Allen’s partner, Peter Orlovsky, passed away on this day eight years ago, May 30, 2010. (14 years ago, 2024) Gone, but certainly not forgotten.
Here’s what Allen wrote as back-cover copy for Peter’s legendary 1978 City Lights volume, Clean Asshole Poems And Smiling Vegetable Songs, a book which, if you don’t have, you should really try to seek out:
“First harvest of 1958-1978 eternal decades poetry by Peter Orlovsky, born July 8, 1933, in the vanished Women’s Infirmary on Lower East Side, N.Y. Sometime ambulance attendant, farmer, house-cleaner, silkscreen handyman, newsboy, postal clerk, and instructor at Kerouac School of Poetics, he was discharged from military after telling government psychiatrist, “An army is an army against love”. Witness of the ‘5o’s San Francisco Poetry Renaissance, he was portrayed by Jack Kerouac as hospital nurse saint Simon Darlovsky among Desolation Angels, learned driving speech from Neal Cassady and taught heart in return, partook of psychedelic revolution a pillar of strength with Timothy Leary and Charles Olson, companioned Kerouac and William Burroughs in Tangier, was one of the first American poets to make modern passage to India in early ’60’s accompanying Gary Snyder and Allen Ginsberg, studied sarod, banjo and guitar, read poetry in Chicago and at Harvard, Columbia, Princeton, Yale, and New York’s St Marks Poetry Project , survived speed and junk hells, sang in jail at anti-war protest and political convention occasions, was published in historic Beatitude and Don Allen anthologies of The New American Poetry, played self in early underground Robert Frank movies, traveled with Dylan’s Rolling Thunder Review, farmed solitary upstate New York ten years organic and Herculean, fed and nursed decades of poetry families. An experienced Buddhist sitter and Vajrayana meditation practitioner, his Dharma name is “Ocean of Generosity”. After 20 years of shy genius this first poem book’s published on earth”

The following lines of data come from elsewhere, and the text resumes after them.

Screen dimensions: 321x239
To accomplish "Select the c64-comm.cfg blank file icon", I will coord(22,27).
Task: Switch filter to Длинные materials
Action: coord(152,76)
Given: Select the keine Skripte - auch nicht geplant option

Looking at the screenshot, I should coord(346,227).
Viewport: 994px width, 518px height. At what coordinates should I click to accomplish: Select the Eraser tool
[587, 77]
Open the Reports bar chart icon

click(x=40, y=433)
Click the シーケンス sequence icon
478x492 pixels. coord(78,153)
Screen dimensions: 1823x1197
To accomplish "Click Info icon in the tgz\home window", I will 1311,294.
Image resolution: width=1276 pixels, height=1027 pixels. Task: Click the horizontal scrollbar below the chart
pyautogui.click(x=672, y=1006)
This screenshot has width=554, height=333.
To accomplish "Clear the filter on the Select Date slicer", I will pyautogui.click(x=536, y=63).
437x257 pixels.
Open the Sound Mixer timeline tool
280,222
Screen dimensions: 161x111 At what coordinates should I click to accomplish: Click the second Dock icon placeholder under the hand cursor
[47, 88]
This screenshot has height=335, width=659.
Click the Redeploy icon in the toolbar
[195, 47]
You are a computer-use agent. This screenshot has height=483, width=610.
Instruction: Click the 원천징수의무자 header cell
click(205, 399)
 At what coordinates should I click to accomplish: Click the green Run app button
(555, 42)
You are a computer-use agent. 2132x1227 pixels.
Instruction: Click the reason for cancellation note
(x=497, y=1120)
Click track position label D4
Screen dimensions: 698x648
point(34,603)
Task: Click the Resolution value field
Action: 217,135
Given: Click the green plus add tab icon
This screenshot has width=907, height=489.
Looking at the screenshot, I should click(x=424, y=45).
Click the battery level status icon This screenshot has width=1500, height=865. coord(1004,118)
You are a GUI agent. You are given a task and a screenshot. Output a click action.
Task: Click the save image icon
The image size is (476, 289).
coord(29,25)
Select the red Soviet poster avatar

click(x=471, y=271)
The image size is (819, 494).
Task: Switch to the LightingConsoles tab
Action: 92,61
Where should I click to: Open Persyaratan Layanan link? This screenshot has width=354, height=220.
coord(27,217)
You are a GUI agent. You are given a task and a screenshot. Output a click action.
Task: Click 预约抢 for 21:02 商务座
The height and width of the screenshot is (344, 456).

(Forty plus years on since its publication)
This is incredible that you have put this together. Thank you!
The first time I saw Peter, he was on his knees cleaning the kitchen floor with “Brillo” ( one doesn’t forget that) He was the nicest, most generous and kindest person I’ve ever known, and I’ll always remember him mostly for his generosity and kindness. The most loyal friend one could ever wish for, he will be in my heart “forever” as the best person I’ve ever known.